The term ‘degassing’, in general, makes one think of volcanoes and
geothermal manifestations (eruptions, fumaroles, mofettes, hydrothermal
springs, either on land or on the seafloor) that release carbon dioxide, water
vapour and sulphur gases, but this is only a partial vision of earth’s degassing.
Earth also exhales hydrocarbons, especially in geologically ‘cold’ areas, such as
sedimentary basins where large quantities of natural gas migrate from shallow
or deep rocks and reservoirs to the surface along faults and fractured rocks.
The phenomenon is called ‘seepage’ and the gas is almost totally CH4, with low
quantities (hundreds of ppmv to a few per cent) of other hydrocarbons (mainly
ethane and propane) and non-hydrocarbon gases (CO2, N2, H2S, Ar and He).

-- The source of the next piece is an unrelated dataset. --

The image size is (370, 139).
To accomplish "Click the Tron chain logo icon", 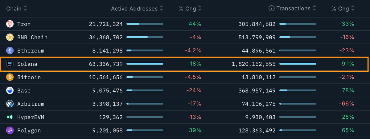I will 10,24.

Gaseous hydrocarbons are produced by geologically ancient microbial activity,
in shallow and low-temperature sedimentary rocks, and by thermogenic
processes in deeper, warmer rocks. Therefore, seepage is a natural source of
fossil CH4.
Until recently, geological seepage has generally been neglected or
considered a ‘minor source’ for CH4 in the scientific literature (for example
Lelieveld et al, 1998). The Second and Third Assessment Reports of the
Intergovernmental Panel on Climate Change (Schimel et al, 1996; Prather et al,
2001) only considered gas hydrates as geological sources of methane. Gas
hydrates, or CH4 clathrates as they are sometimes called, are ice-like mixtures
of water and CH4 trapped in oceanic sediments (for example Kvenvolden,
1988). The majority of this gas escaping from melting deep-sea hydrates is
dissolved in the seawater column and does not enter the atmosphere. However,
global emissions of CH4 to the atmosphere from hydrates have been reported
to be roughly 3Tg y–1 (Kvenvolden, 1988) to 10Tg y–1 (Lelieveld et al, 1998),highly speculative values since they result from misquotations not supported
by direct measurements.
Studies conducted during the last ten years have made it clear that other
geological CH4 sources, much more important than gas hydrates, exist; and
there has been a growing consensus regarding the importance of marine
(offshore) seepage, independent from gas hydrates, as a global contributor of
CH4 to the atmosphere (for example Judd et al, 2002; Judd and Hovland,
2007). Experimental flux data, acquired since 2001, have provided more and
more evidence for large emissions from continental (onshore) gas
manifestations, including macroseeps and diffuse microseepage from soils
(Etiope et al, 2008; Etiope, 2009, and references therein). Geothermal
emissions are subordinate, but worth considering globally, while volcanoes
appear not to be substantial CH4 contributors (Etiope et al, 2007a).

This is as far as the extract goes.